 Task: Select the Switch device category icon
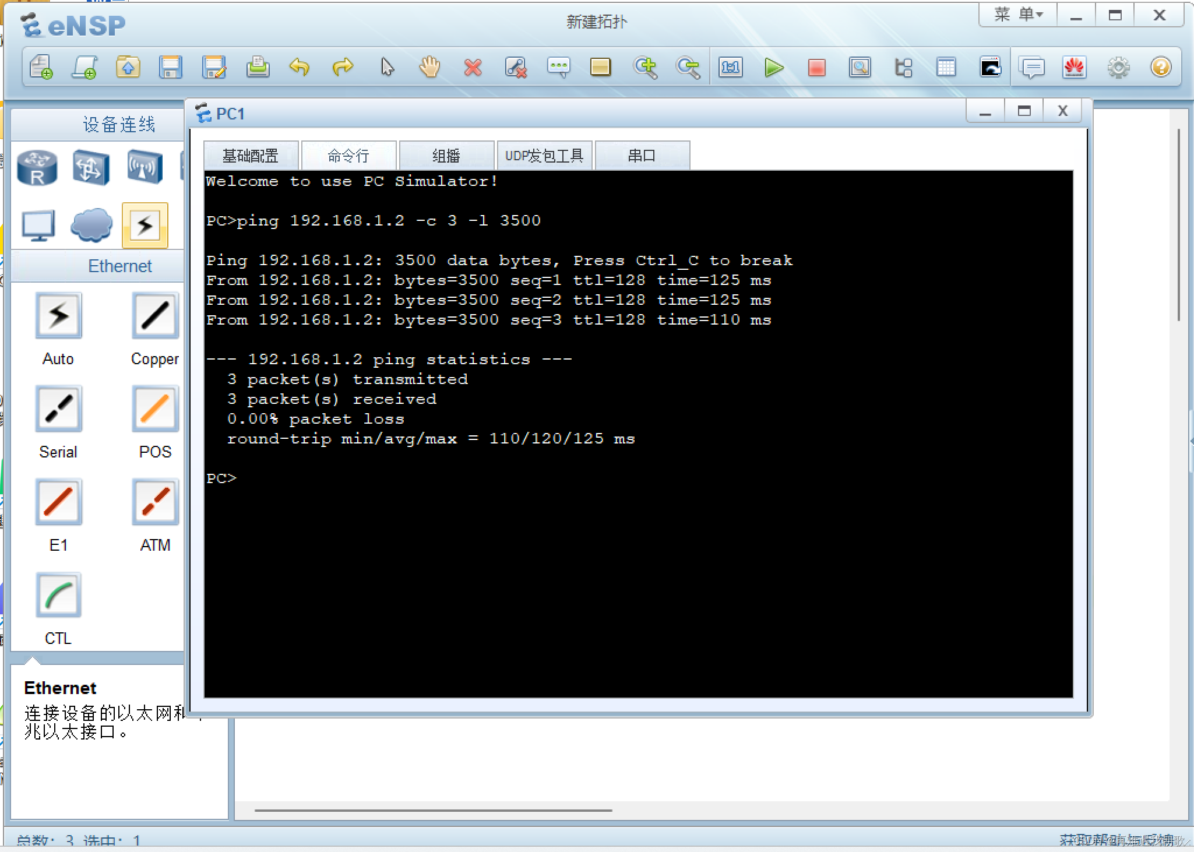(91, 168)
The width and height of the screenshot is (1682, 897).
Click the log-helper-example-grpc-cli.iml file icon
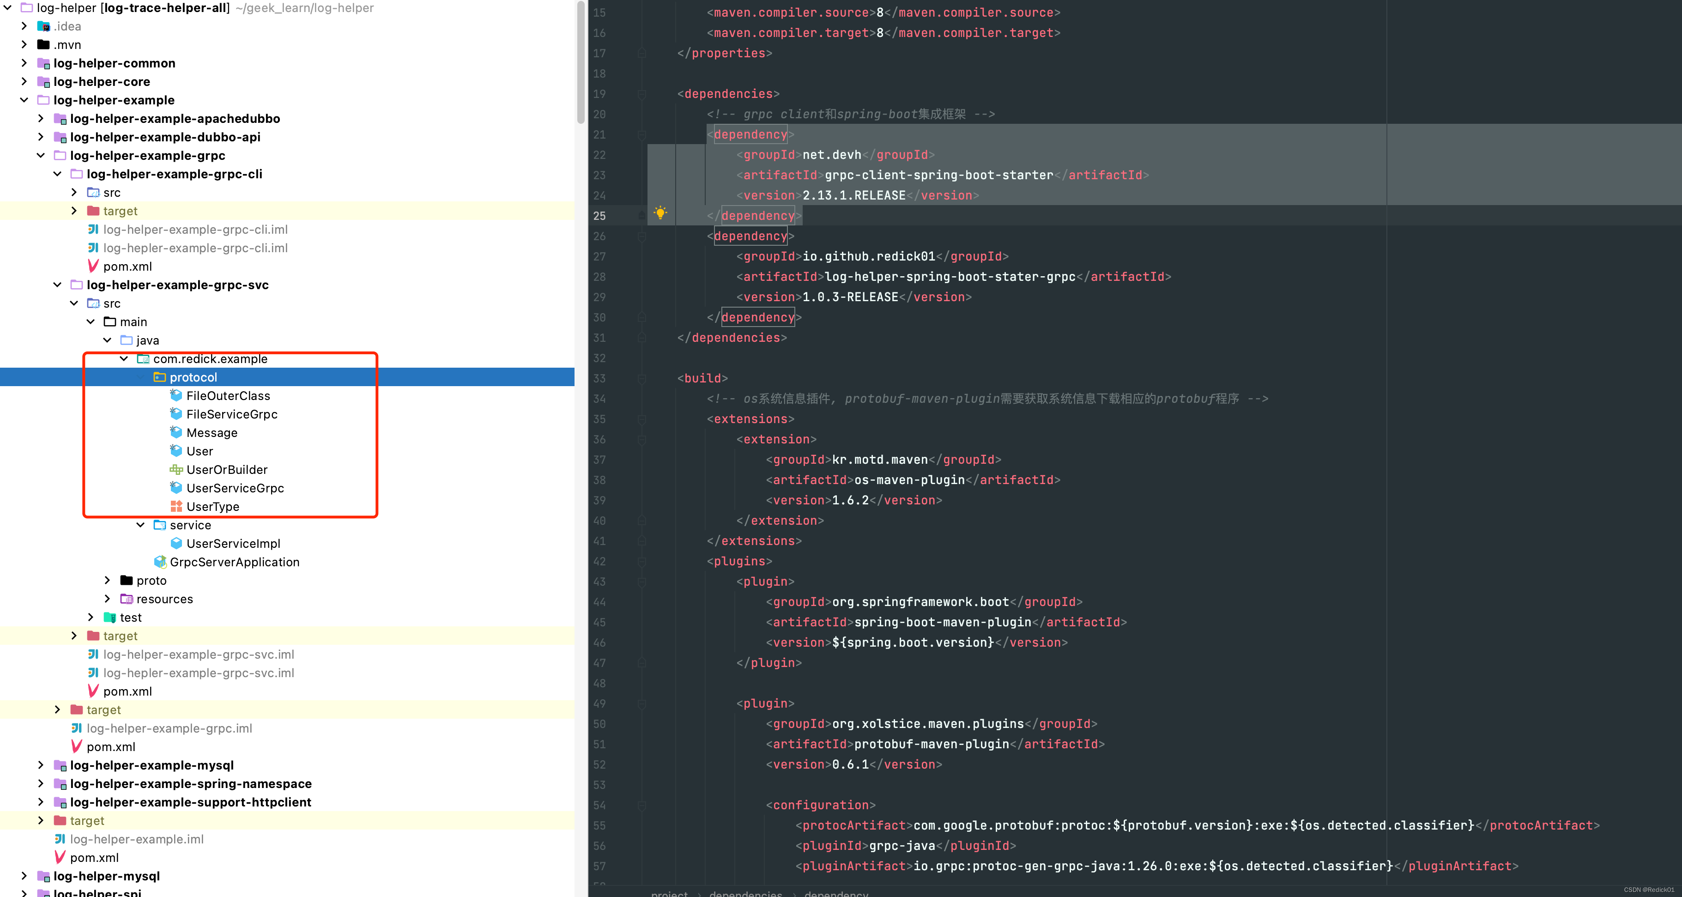(x=93, y=230)
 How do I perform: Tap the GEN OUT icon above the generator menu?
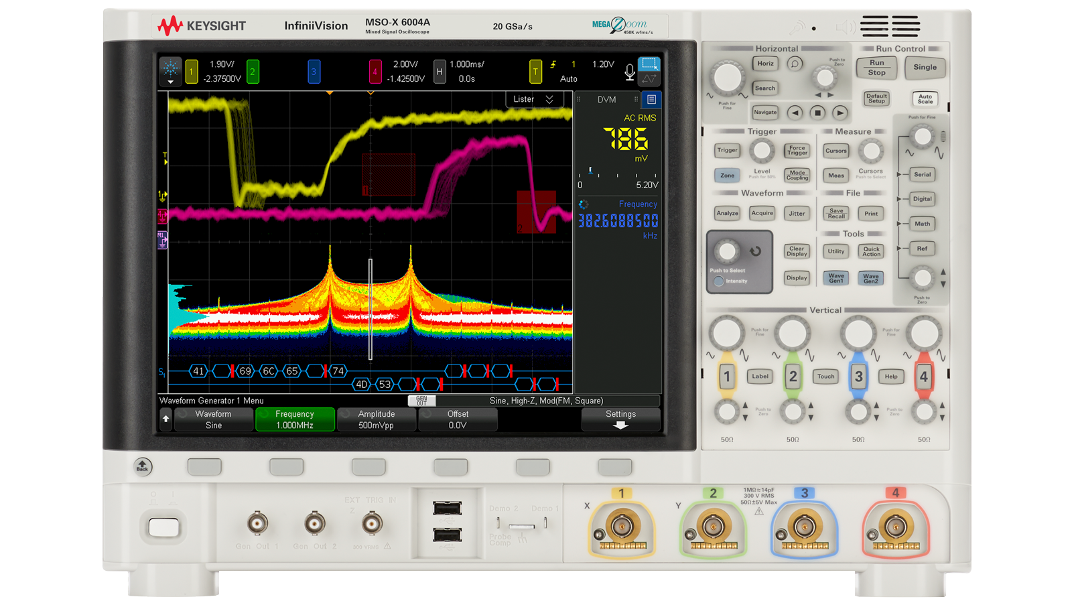pyautogui.click(x=422, y=401)
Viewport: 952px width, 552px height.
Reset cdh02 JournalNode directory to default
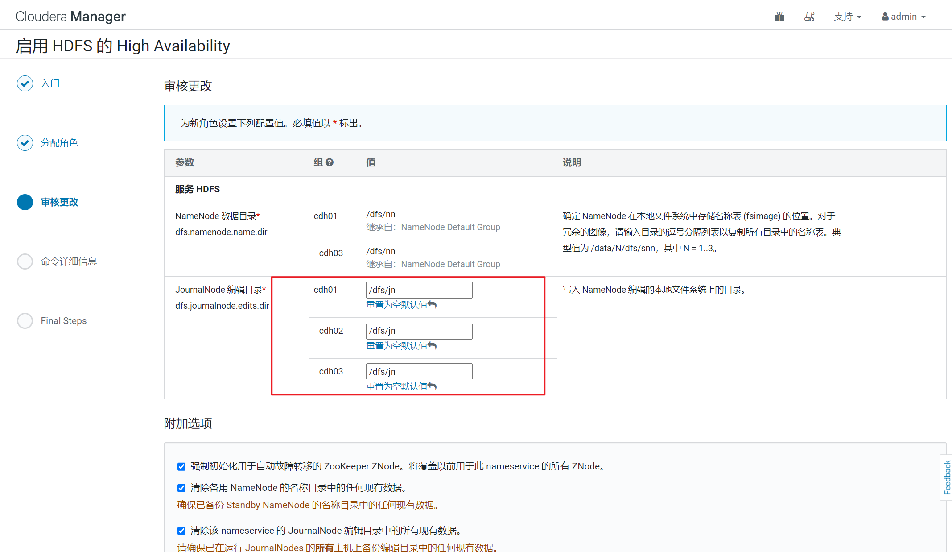pos(401,346)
▬▬▬▬▬▬
Required action:
Each of the records above needs to be transcribed exactly, apart from its pictures.

Answer to this problem:
 Task: Select the Switch device category icon
(91, 168)
The width and height of the screenshot is (1682, 897).
Click the log-helper-example-grpc-cli.iml file icon
(x=93, y=230)
 How do I perform: Tap the GEN OUT icon above the generator menu?
pyautogui.click(x=422, y=401)
Viewport: 952px width, 552px height.
Reset cdh02 JournalNode directory to default
pos(401,346)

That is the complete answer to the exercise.